• INSTRUCTIONS FOR THE TASK: Your response should consist solely of the records, written out exactly.

• EXERCISE MATERIAL:

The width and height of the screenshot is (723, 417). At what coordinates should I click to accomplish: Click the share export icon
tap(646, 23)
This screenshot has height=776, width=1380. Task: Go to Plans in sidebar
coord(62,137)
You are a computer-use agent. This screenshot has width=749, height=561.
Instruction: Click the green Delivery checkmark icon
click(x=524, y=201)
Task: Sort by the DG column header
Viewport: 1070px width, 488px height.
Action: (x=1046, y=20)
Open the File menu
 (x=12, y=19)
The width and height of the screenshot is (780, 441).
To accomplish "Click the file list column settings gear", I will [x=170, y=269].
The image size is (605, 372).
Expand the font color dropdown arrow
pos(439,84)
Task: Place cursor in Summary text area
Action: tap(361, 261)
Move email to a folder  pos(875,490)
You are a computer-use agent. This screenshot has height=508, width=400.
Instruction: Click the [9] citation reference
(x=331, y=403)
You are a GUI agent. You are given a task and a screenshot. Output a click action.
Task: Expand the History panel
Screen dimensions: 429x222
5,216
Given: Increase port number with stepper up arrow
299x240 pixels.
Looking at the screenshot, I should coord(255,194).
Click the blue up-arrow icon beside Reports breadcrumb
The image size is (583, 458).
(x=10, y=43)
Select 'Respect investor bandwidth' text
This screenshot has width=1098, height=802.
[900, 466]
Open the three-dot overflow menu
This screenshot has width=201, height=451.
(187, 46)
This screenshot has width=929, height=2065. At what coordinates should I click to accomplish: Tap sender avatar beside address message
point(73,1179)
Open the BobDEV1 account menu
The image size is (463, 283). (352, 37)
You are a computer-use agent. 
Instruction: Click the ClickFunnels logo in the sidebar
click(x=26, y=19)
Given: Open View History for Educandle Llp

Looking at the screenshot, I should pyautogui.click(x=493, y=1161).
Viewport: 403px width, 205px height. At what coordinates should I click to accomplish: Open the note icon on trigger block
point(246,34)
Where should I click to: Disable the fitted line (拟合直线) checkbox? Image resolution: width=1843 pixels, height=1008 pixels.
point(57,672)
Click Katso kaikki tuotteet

• EXERCISE RESULT:
The width and height of the screenshot is (723, 417). At what coordinates should I click to accomplish: Click the share export icon
tap(646, 23)
This screenshot has height=776, width=1380. Task: Go to Plans in sidebar
coord(62,137)
You are a computer-use agent. This screenshot has width=749, height=561.
Instruction: Click the green Delivery checkmark icon
click(x=524, y=201)
Task: Sort by the DG column header
Viewport: 1070px width, 488px height.
Action: (x=1046, y=20)
Open the File menu
 (x=12, y=19)
The width and height of the screenshot is (780, 441).
To accomplish "Click the file list column settings gear", I will [x=170, y=269].
The image size is (605, 372).
Expand the font color dropdown arrow
pos(439,84)
Task: Place cursor in Summary text area
Action: tap(361, 261)
Move email to a folder  pos(875,490)
You are a computer-use agent. This screenshot has height=508, width=400.
Instruction: Click the [9] citation reference
(x=331, y=403)
You are a GUI agent. You are given a task and a screenshot. Output a click action.
Task: Expand the History panel
Screen dimensions: 429x222
5,216
Given: Increase port number with stepper up arrow
299x240 pixels.
Looking at the screenshot, I should coord(255,194).
Click the blue up-arrow icon beside Reports breadcrumb
The image size is (583, 458).
(x=10, y=43)
Select 'Respect investor bandwidth' text
This screenshot has width=1098, height=802.
[900, 466]
Open the three-dot overflow menu
This screenshot has width=201, height=451.
(187, 46)
This screenshot has width=929, height=2065. At what coordinates should I click to accomplish: Tap sender avatar beside address message
point(73,1179)
Open the BobDEV1 account menu
The image size is (463, 283). (352, 37)
You are a computer-use agent. 
Instruction: Click the ClickFunnels logo in the sidebar
click(x=26, y=19)
Given: Open View History for Educandle Llp

Looking at the screenshot, I should pyautogui.click(x=493, y=1161).
Viewport: 403px width, 205px height. At what coordinates should I click to accomplish: Open the note icon on trigger block
point(246,34)
Where should I click to: Disable the fitted line (拟合直线) checkbox? Image resolution: width=1843 pixels, height=1008 pixels.
point(57,672)
Click Katso kaikki tuotteet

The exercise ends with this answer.